The Blockbuster Scam: A Surprising Way You're Getting Ripped-Off By Hollywood
For his work in the Hollywood blockbuster The Avengers, actor Robert Downey Jr. will make somewhere in the ballpark of $50 million. His co-stars Mark Ruffalo, Samuel L. Jackson and Scarlett Johansson are also slated to make millions of dollars each for their respective portrayals of Marvel superheroes.
Of course, paydays that high are much easier for a studio to stomach (in this case Marvel Studios, which is part of the Walt Disney Company) when they come after a film has made more than $1 billion at the global box office, as has The Avengers. But taxpayers should pause when they find out that they covered some of the cost of making the smash hit, sending free money to a huge multinational corporation at a time of economic distress.
The budget for The Avengers was a hefty $220 million, but a portion of it was defrayed by $22 million in subsidies that Marvel received from the state of New Mexico. Much of the film was shot at various locations around Albuquerque, New Mexico, and the state has decided to provide a 25 percent rebate for any film or television production done within its borders.

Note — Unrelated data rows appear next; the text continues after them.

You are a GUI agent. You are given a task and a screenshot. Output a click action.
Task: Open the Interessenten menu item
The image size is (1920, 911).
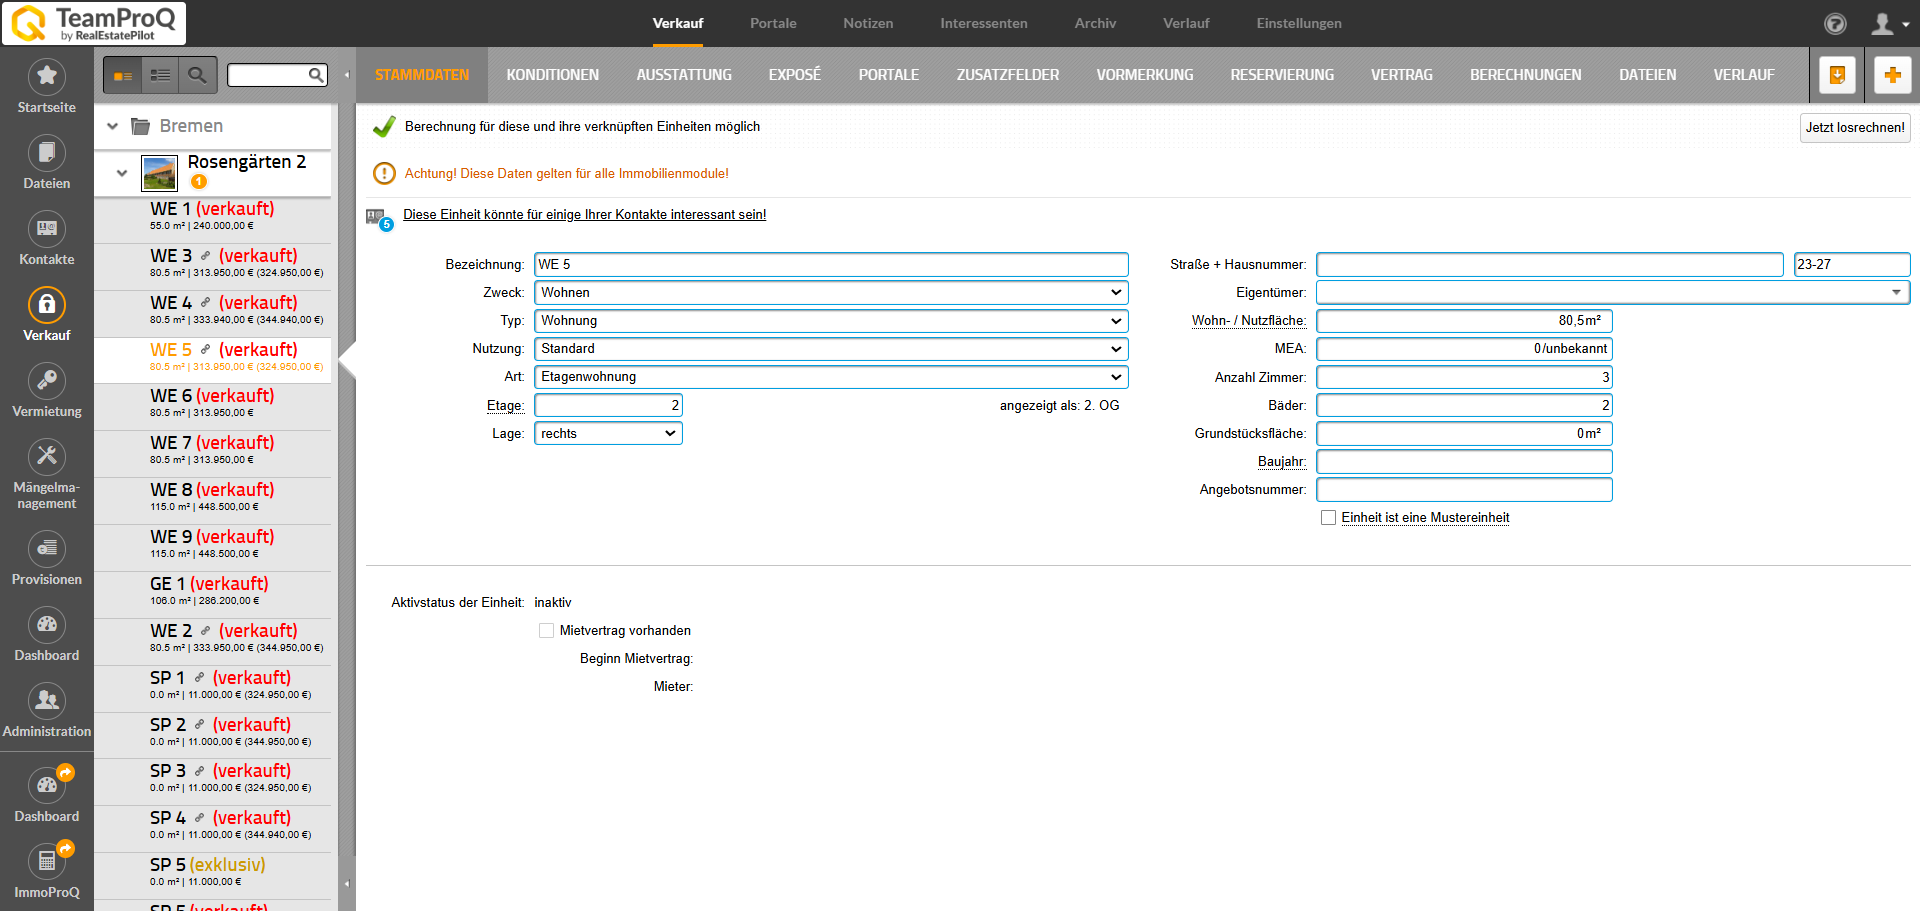click(983, 23)
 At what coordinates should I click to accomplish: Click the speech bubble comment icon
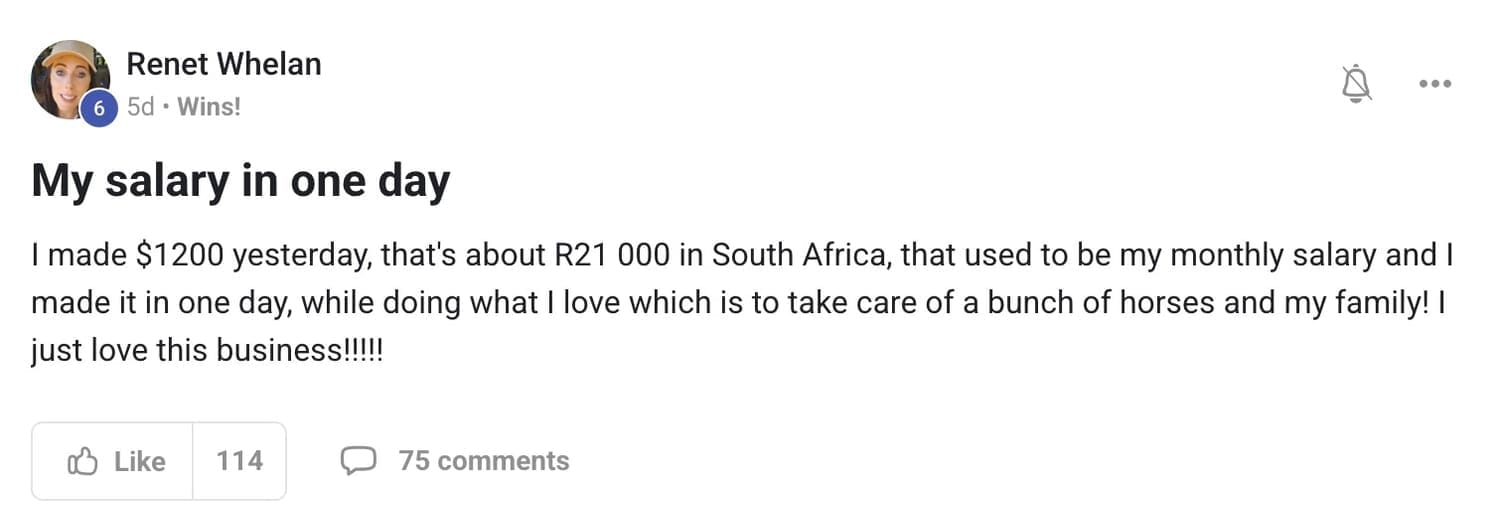(x=358, y=461)
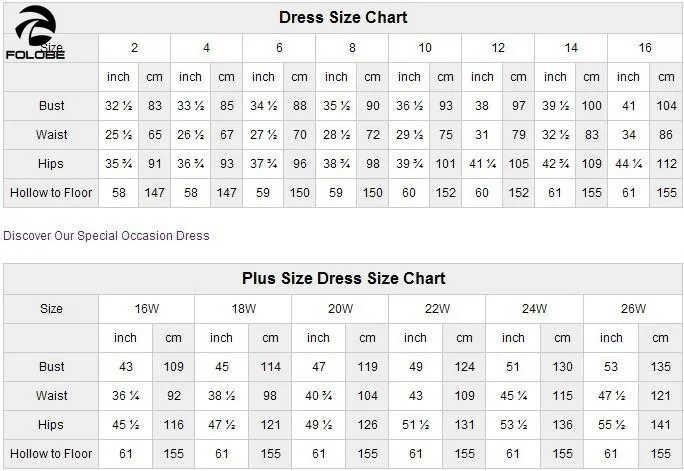Click the Dress Size Chart title
This screenshot has height=471, width=684.
click(x=343, y=18)
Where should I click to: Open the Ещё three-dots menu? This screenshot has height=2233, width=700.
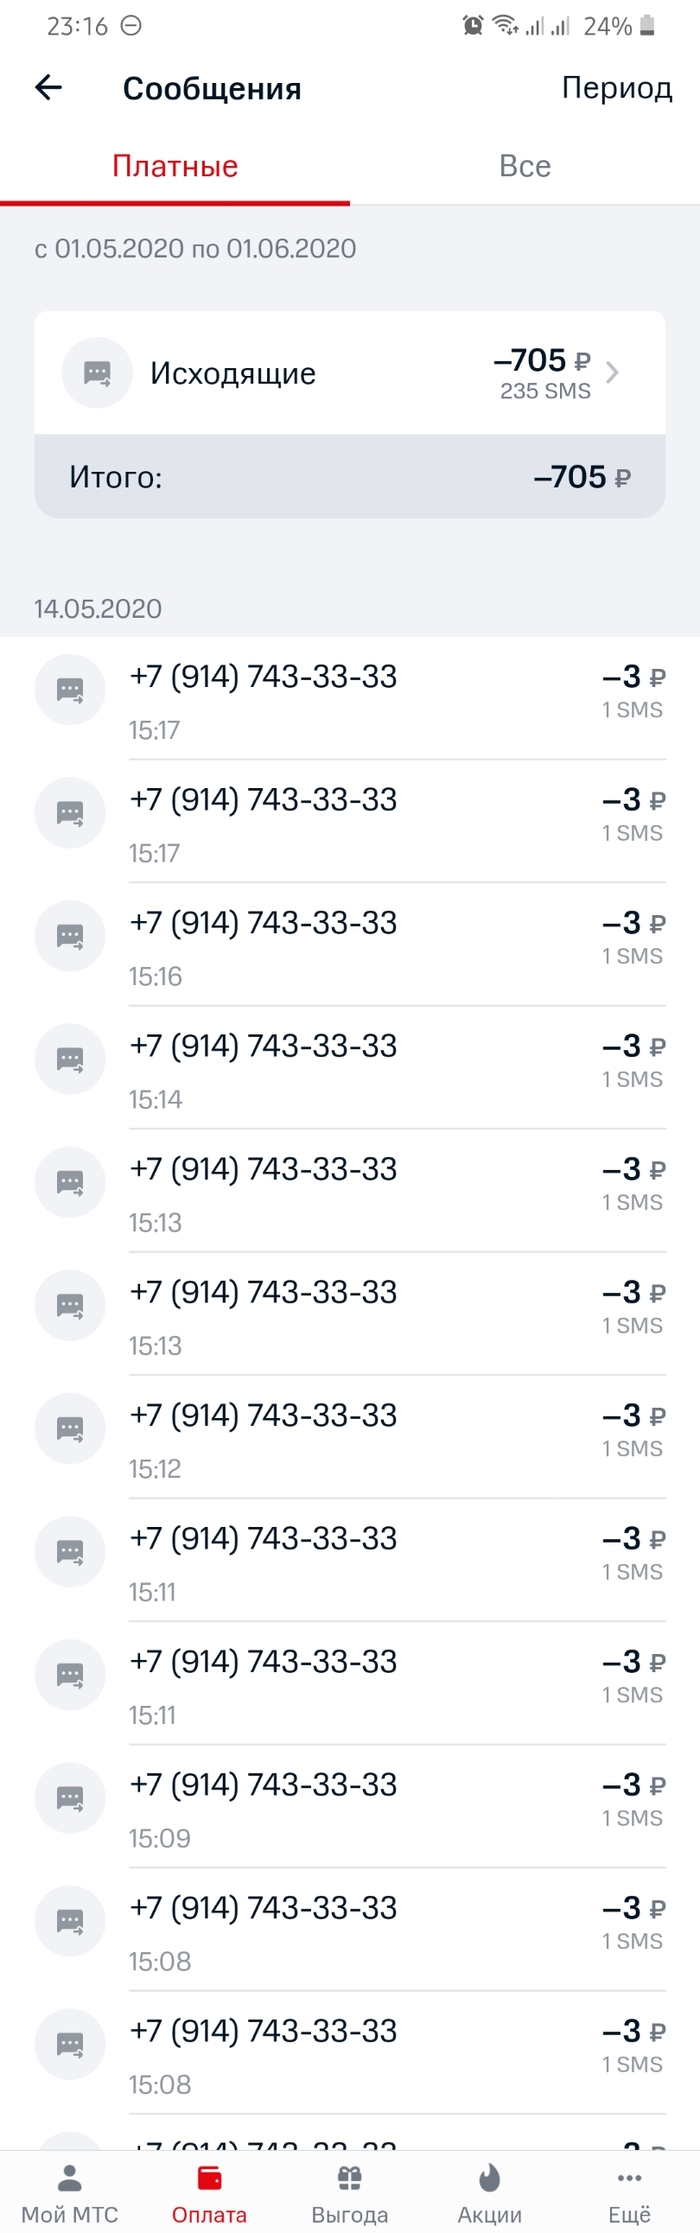[x=629, y=2178]
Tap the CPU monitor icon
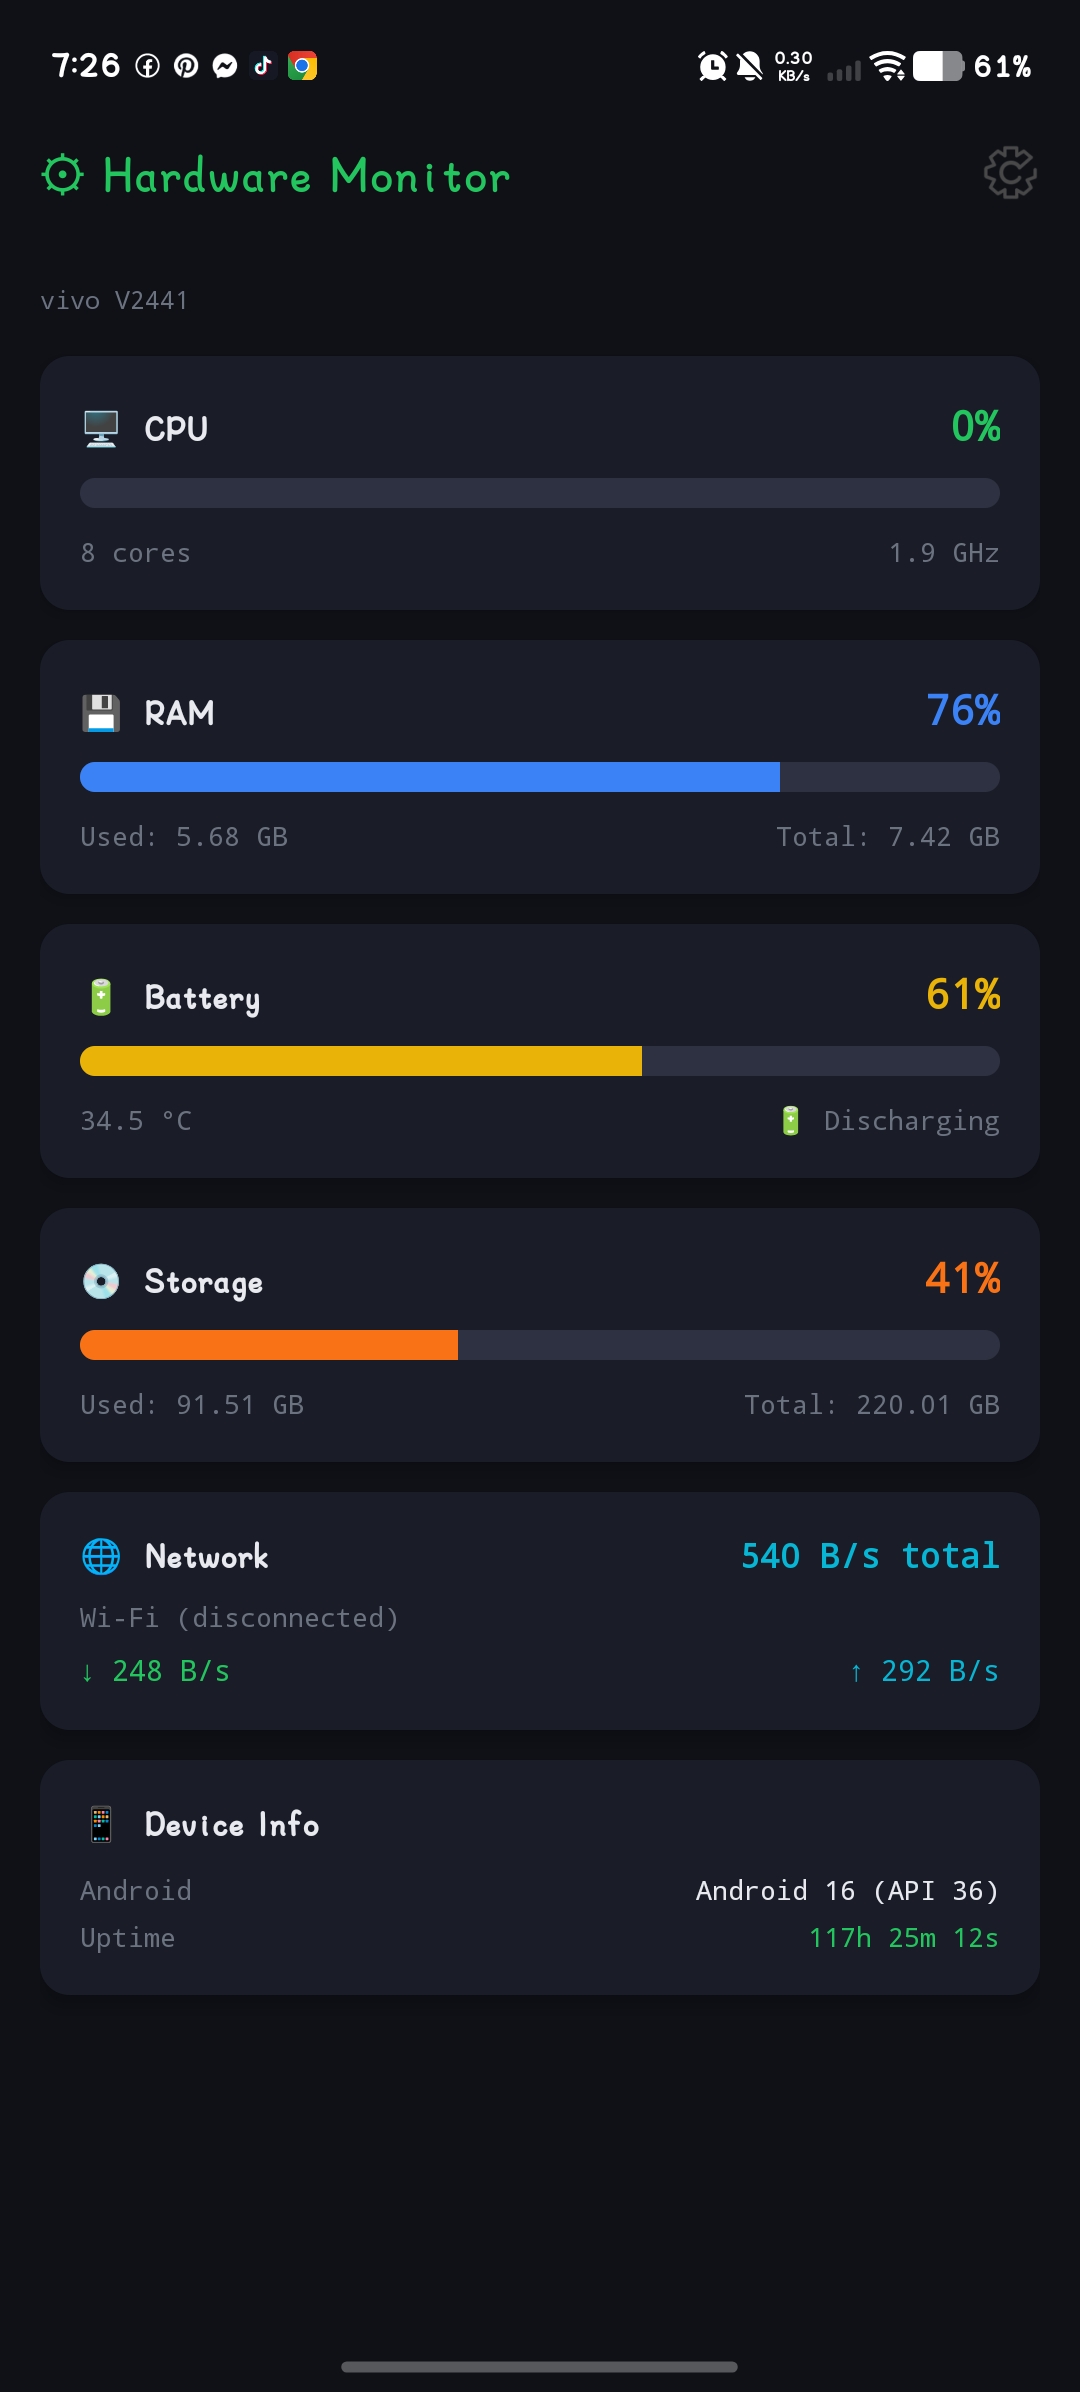The height and width of the screenshot is (2392, 1080). [101, 429]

That New Mexico managed to find $22 million to subsidize a major motion picture should raise some eyebrows, considering that, in the last few years, it has cut funding for services for the elderly and the disabled, preschool, higher education, and its state workforce. "We could have spent that $22 million on all kinds of things, like education for our children. We could have spent it on roads,” said New Mexico state Rep. Dennis Kintigh (R).
New Mexico is far from the only state providing subsidies for film and television production. In 2010, 43 states spent $1.5 billion on film and TV subsidies. Of the nine films that were nominated for best picture in 2012, five received state subsidies, including The Help, Moneyball and The Descendents.
The common rationale used to justify such a cost is that the subsidies attract jobs and other economic activity to a state that otherwise will go somewhere else, benefiting someone else. However, as the Center for Budget and Policy Priorities found, the subsidies only tend to create short-term jobs. Furthermore, those jobs are filled by already well-off film professionals who come from a state other than the one that’s footing the bill:
"State film subsidies are a wasteful, ineffective, and unfair instrument of economic development. While they appear to be a “quick fix” that provides jobs and business to state residents with only a short lag, in reality they benefit mostly non-residents, especially well-paid non-resident film and TV professionals. Some residents benefit from these subsidies, but most end up paying for them in the form of fewer services — such as education, healthcare, and police and fire protection — or higher taxes elsewhere."
The few analyses done of state film and television subsidies have found that their rate of return in terms of economic activity borders on pathetic. For instance, Rhode Island found that it receives just 28 cents in direct economic investment for every dollar it spends on subsidies. A 2005 study by Louisiana’s chief economist found that the economic activity generated by film subsidies only offsets 16-18 percent of their cost.
Piling on, in 2007, the Connecticut Department of Community and Economic Development found that its state “will not receive enough additional revenue from increased economic activity to pay for the estimated $16.5 million in tax credits” doled out to the film industry. The New England Public Policy Center at the Federal Reserve Bank of Boston added that “film tax credits do not ‘pay for themselves’ by indirectly generating additional corporate income, sales, and property tax revenues.”
Like many subsidies, those for film and television not only wind up lining the pockets of the already well-to-do, but also end up paying for activity for which they were not intended. Case in point, New Jersey lawmakers belatedly found out that that they were subsidizing the production of MTV’s "Jersey Shore," much to the chagrin of Gov. Chris Christie (R). (The state later canceled that particular subsidy.) Other times, the subsidies will go toward projects that would have happened in a particular state anyway, providing a convenient windfall rather than an enticement for production to move.
Even the film industry’s lobbying arm, the Motion Picture Association of America, can’t find any hard data to support its contention that film subsidies help a state succeed economically. In fact, a recent report by the MPAA in defense of film subsidies cited only a hypothetical $10 million production, not a real film, as evidence that subsidies work.
Fortunately, some states, such as Arizona and Kansas, have ended their subsidy programs, bringing the number of states spending tax dollars on film and television production this year down to 35, according to the conservative Tax Foundation. But other states are doubling down, betting more on the film industry with the economy still struggling in the wake of the Great Recession. That may be a way for Hollywood to get ahead, but it’s doing precious little for those taxpayers who are ultimately providing the dollars.